Work request
Only one stretch of the data below should be repeated: the lines from the line containing "Open the BLOG menu on Hayek Institut site" through the line containing "Given: Eject the Kingston DataTraveler drive", inclusive, exactly as they are.

-- Opening Marker --

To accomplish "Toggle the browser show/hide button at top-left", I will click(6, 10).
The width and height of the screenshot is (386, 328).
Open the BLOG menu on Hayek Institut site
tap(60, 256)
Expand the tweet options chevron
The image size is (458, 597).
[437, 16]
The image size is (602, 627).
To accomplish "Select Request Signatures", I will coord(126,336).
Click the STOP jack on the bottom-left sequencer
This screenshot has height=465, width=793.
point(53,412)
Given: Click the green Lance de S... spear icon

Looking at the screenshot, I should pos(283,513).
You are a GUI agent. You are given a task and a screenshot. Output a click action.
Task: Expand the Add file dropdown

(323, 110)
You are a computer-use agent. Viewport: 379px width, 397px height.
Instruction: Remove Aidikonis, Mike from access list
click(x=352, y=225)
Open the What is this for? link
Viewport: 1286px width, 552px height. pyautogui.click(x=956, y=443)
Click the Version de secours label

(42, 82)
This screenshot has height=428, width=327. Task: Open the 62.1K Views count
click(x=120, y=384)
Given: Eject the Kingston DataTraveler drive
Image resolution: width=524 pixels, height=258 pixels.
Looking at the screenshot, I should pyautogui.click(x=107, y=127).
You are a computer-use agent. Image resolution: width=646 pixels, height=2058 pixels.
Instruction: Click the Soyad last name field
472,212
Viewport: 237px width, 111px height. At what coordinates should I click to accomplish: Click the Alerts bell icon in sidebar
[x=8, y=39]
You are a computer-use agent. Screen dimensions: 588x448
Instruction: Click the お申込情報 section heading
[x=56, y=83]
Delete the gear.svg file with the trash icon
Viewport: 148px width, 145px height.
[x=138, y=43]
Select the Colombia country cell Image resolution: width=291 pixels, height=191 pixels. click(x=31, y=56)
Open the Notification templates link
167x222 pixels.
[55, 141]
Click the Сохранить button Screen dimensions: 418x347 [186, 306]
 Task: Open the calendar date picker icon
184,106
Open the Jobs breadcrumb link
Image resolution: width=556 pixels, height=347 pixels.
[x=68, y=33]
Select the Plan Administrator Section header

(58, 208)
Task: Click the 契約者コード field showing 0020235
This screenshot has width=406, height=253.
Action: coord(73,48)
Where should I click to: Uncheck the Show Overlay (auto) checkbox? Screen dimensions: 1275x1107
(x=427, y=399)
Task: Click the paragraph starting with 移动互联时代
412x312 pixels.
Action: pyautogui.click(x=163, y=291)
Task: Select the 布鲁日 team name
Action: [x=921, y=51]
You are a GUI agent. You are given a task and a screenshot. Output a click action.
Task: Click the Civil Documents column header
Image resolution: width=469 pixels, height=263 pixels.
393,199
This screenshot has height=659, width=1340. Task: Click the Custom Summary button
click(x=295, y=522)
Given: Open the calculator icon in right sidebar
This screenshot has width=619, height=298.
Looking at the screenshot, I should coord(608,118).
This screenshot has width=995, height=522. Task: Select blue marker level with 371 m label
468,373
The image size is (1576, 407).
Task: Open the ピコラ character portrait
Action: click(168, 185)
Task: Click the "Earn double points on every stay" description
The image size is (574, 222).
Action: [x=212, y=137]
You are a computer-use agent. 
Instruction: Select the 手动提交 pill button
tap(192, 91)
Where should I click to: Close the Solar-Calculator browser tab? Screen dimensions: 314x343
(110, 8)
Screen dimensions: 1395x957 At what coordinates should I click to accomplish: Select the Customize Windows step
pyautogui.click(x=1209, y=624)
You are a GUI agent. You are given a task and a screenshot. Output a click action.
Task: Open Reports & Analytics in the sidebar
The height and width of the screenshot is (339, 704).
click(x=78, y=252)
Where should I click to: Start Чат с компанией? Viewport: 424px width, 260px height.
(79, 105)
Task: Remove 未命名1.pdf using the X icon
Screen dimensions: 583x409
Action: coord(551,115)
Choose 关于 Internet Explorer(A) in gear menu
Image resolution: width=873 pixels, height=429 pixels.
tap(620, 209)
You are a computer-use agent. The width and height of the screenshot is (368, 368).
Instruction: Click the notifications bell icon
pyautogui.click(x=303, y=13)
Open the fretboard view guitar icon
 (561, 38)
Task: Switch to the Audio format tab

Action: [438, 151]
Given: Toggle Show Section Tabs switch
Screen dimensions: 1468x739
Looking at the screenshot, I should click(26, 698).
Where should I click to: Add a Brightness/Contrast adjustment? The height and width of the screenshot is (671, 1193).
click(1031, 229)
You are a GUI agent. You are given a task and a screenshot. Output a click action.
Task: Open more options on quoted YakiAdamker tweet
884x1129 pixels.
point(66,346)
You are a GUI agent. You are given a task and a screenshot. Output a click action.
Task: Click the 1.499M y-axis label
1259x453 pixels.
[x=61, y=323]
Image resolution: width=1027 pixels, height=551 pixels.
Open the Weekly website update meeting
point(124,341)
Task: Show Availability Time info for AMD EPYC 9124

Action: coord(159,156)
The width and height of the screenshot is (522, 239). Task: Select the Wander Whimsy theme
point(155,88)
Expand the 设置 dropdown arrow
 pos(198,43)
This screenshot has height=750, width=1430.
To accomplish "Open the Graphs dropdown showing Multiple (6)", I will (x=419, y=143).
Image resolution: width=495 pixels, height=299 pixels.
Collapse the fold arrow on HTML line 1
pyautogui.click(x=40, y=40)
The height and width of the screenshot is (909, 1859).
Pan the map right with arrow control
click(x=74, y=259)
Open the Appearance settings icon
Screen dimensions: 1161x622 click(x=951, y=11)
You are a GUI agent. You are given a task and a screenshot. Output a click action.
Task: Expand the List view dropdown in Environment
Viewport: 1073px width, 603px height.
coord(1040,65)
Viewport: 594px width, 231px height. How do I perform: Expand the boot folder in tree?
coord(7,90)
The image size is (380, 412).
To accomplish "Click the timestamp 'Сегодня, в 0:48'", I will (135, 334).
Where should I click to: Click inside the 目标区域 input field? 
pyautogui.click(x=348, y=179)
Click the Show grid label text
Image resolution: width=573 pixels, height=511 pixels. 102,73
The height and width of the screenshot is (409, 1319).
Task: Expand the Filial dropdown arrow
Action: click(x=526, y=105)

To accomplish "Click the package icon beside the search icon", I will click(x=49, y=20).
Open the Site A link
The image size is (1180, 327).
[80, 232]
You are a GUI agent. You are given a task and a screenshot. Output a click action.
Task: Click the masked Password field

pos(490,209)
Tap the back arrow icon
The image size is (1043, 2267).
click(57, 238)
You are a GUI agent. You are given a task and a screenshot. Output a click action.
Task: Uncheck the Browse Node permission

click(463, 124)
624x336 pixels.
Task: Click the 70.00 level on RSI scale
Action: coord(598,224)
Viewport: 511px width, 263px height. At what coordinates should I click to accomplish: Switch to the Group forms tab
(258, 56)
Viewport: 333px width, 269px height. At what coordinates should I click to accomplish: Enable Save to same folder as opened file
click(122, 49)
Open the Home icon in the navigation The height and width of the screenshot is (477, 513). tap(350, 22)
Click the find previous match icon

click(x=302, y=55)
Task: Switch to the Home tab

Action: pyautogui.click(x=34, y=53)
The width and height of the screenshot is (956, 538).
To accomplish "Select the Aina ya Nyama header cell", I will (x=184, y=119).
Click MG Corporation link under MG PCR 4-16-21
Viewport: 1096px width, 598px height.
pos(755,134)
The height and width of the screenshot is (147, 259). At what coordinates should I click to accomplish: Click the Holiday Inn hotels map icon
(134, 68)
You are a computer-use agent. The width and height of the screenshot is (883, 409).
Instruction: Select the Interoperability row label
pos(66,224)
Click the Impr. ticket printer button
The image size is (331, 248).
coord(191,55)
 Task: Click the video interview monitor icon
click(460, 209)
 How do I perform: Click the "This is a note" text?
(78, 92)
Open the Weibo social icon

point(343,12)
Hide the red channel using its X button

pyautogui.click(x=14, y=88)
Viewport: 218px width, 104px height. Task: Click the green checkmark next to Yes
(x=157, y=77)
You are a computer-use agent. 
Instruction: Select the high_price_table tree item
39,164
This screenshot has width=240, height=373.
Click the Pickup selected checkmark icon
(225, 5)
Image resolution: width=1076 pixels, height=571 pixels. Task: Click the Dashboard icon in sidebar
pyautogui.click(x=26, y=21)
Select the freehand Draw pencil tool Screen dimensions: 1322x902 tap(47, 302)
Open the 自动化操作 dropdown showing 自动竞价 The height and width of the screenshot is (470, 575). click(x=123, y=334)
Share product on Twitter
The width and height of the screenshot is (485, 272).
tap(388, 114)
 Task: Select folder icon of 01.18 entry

-- Closing Marker --

Task output
Open the BLOG menu on Hayek Institut site
tap(60, 256)
Expand the tweet options chevron
The image size is (458, 597).
[437, 16]
The image size is (602, 627).
To accomplish "Select Request Signatures", I will coord(126,336).
Click the STOP jack on the bottom-left sequencer
This screenshot has height=465, width=793.
point(53,412)
Given: Click the green Lance de S... spear icon

Looking at the screenshot, I should pos(283,513).
You are a GUI agent. You are given a task and a screenshot. Output a click action.
Task: Expand the Add file dropdown

(323, 110)
You are a computer-use agent. Viewport: 379px width, 397px height.
Instruction: Remove Aidikonis, Mike from access list
click(x=352, y=225)
Open the What is this for? link
Viewport: 1286px width, 552px height. pyautogui.click(x=956, y=443)
Click the Version de secours label

(42, 82)
This screenshot has height=428, width=327. Task: Open the 62.1K Views count
click(x=120, y=384)
Given: Eject the Kingston DataTraveler drive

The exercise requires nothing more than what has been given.